> DOCUMENT SECTION

_ _ _ _

The hospitality venues association (Pasika) has slammed a proposal by the Green Party to increase fines for smoking violations and amend regulations on smoking outdoors.

Their reaction came after the Greens recently re-submitted a bill proposal to amend the control of smoking law to the House health committee emerged after the May parliamentary elections.

“It is unacceptable, unreasonable and ill-timed,” president of Pasika, Fanos Leventis told the Cyprus Mail of the proposal.

“All businesspeople are struggling to survive during these difficult times and here comes an additional nuisance – and this is not to say that we should wait until the end of the pandemic,” he added.

The proposal aims to introduce a new definition for open outdoor spaces, which would essentially prohibit establishments to put up clear roll-up shades during the winter, thus closing up all sides of the exterior space.

It also provides for an increase in the fine in the case of first violation of selling tobacco products to minors to €3,000 from €2,000 and repeat violations to €5,000 from €3,000.

To impose the fines, the party proposed for the authorisation of any employee of the municipality or community council, whereas currently only police and a specific person from the local governments could issue fines.

The Greens also suggested the prohibition of cigar lounges in hotels and the inclusion of outdoor spaces of sport facilities and afternoon private and state schools in the prohibited smoking areas.

But Leventis insisted that “in essence, there is no real problem, there is a legislation and strict fines imposed on those who violate it.”

“There will be strong upheaval from the hotels but also hospitality venues,” Leventis said.

Explaining the reason behind the proposed amendments, Greens vice president Efi Xanthou told the Cyprus Mail that we should consider the vulnerable groups of population who have to suffer through second-hand smoke, which could be “more dangerous than actual smoking”.

“What about cancer patients who have to sit in an outdoor place that is closed on all sides with clear plastic enclosures?” Xanthou said.

A space that is closed using a temporary type of enclosure system is still considered an outdoor space based on the current legislation even if all sides are closed up, as long as there is an opening of at least 20 per cent of the total permitter walls or sides.

In response, Leventis said that if someone “does not wish to coexist with smokers in the outdoor space, then they can sit indoors where there are no smokers”.

_ _ _ _

> DATA EXTRACT
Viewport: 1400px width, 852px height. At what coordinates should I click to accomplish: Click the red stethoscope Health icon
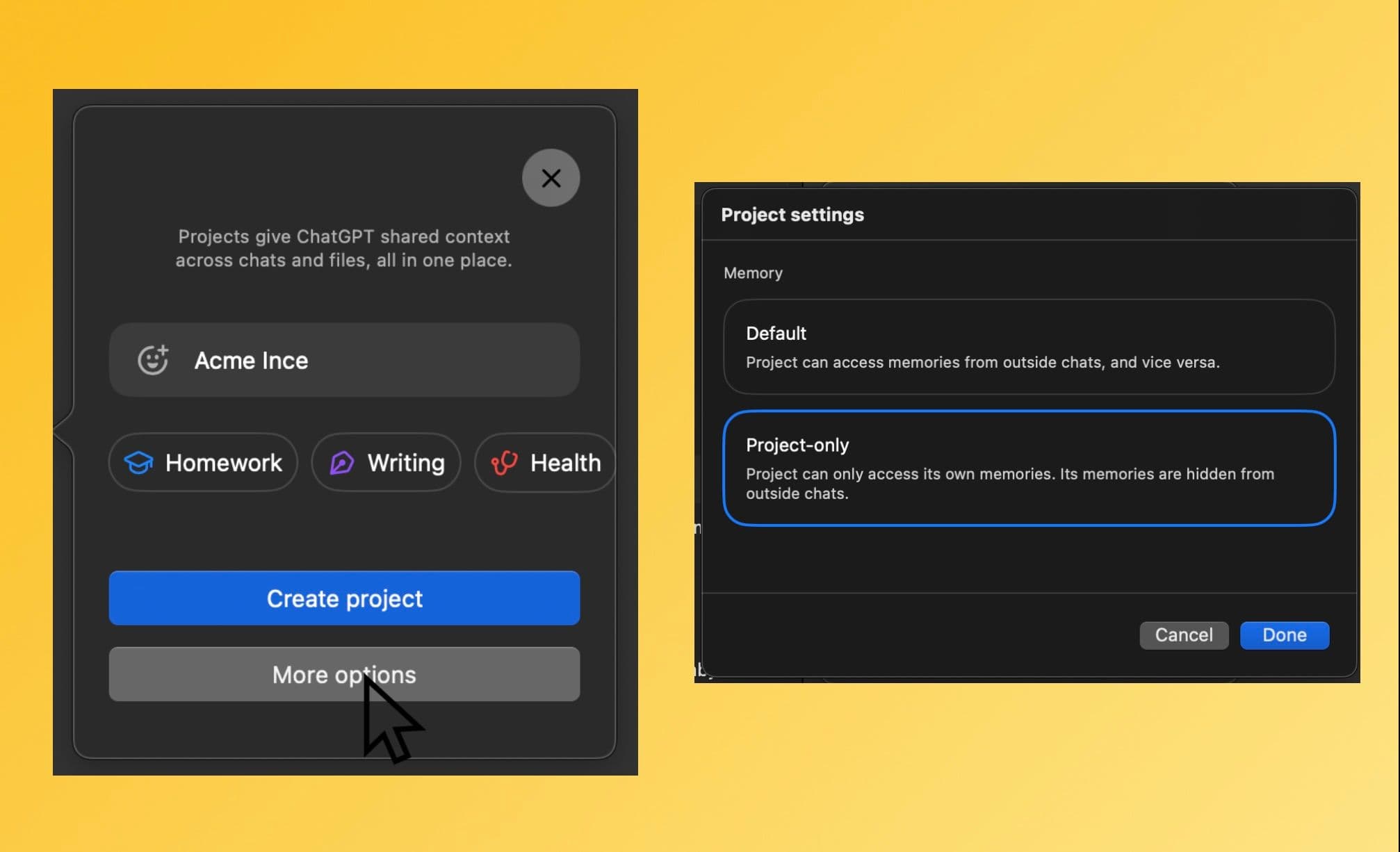click(x=504, y=463)
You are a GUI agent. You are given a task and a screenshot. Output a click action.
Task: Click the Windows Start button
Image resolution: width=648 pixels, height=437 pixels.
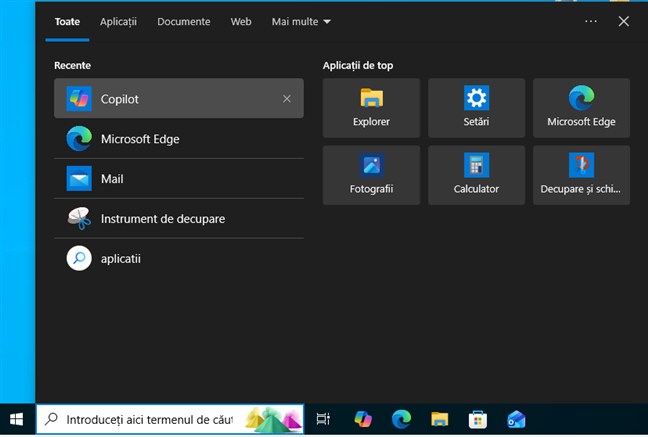click(x=17, y=420)
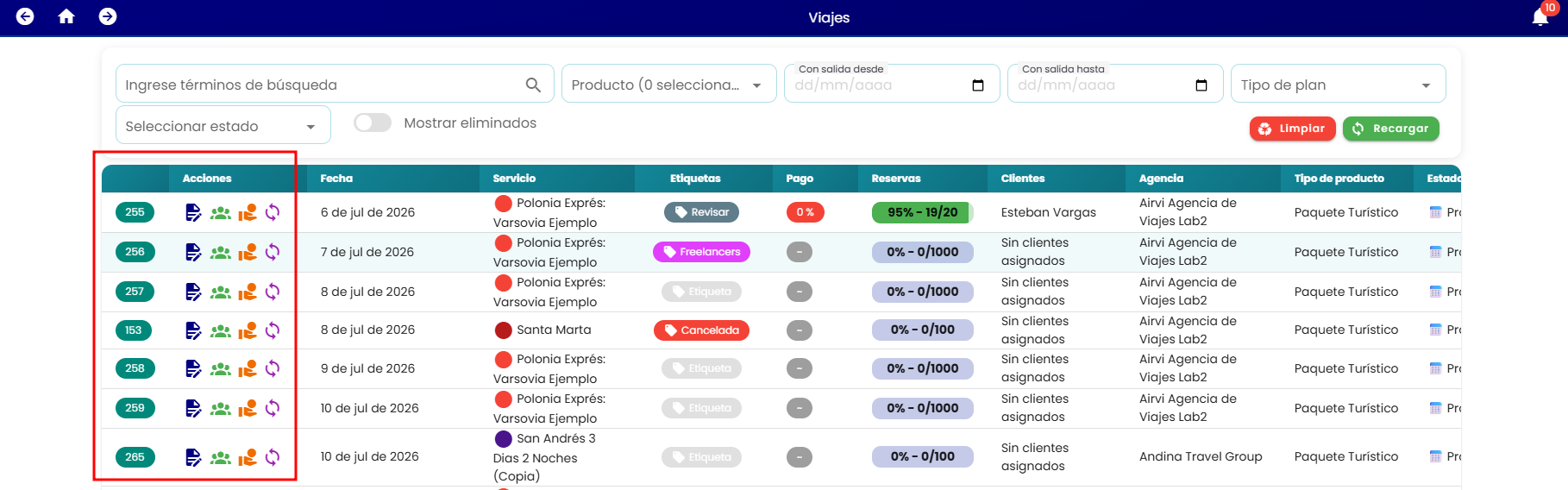
Task: Toggle the Mostrar eliminados switch
Action: click(x=373, y=122)
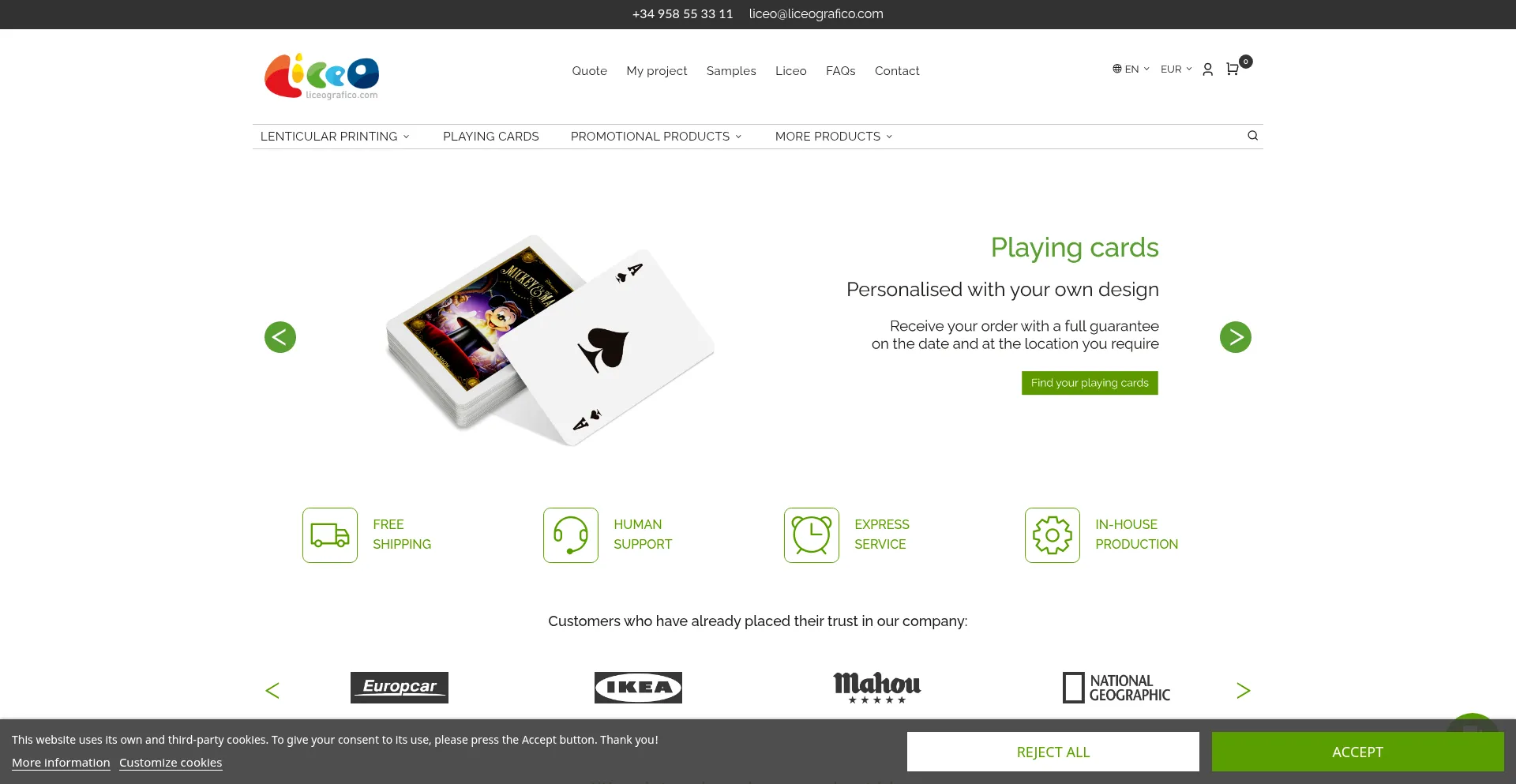Advance to next hero slide arrow

(x=1236, y=337)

_ _ _ _

> YOUR INSTRUCTIONS
Write out the article on the smoking proposal between "The proposal aims" and "the exterior space.", inclusive. The listing comes from a different source than the article.

> EXERCISE RESPONSE
The proposal aims to introduce a new definition for open outdoor spaces, which would essentially prohibit establishments to put up clear roll-up shades during the winter, thus closing up all sides of the exterior space.